What the exercise asks> Count the lines in the following data that include "will". Please write only the number.

Source data>
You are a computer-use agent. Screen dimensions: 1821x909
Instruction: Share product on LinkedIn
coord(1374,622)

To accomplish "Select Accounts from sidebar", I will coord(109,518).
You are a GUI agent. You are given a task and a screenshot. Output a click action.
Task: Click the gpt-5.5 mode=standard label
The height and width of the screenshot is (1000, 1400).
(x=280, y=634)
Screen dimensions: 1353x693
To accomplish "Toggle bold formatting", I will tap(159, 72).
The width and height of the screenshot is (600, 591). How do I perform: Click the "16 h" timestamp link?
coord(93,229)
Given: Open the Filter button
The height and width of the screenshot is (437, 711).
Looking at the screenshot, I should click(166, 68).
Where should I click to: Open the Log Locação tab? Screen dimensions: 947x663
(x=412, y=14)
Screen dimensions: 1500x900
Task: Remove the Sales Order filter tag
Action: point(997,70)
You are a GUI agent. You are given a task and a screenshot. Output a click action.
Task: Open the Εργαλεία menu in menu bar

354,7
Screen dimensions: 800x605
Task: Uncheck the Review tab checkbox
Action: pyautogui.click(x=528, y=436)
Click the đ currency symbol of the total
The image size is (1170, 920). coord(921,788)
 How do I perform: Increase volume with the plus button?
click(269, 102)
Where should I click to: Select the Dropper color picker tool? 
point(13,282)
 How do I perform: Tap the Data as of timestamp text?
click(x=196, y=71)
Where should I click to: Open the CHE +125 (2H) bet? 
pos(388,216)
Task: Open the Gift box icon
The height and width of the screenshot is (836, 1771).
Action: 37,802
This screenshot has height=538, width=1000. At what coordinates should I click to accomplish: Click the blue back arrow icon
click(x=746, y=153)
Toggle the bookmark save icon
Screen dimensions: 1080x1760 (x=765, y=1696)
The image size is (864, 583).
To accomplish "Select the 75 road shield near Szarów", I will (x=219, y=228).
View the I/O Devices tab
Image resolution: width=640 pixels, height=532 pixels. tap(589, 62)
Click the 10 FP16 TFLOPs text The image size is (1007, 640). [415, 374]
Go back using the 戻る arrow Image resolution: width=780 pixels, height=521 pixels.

Answer to this exercise> 3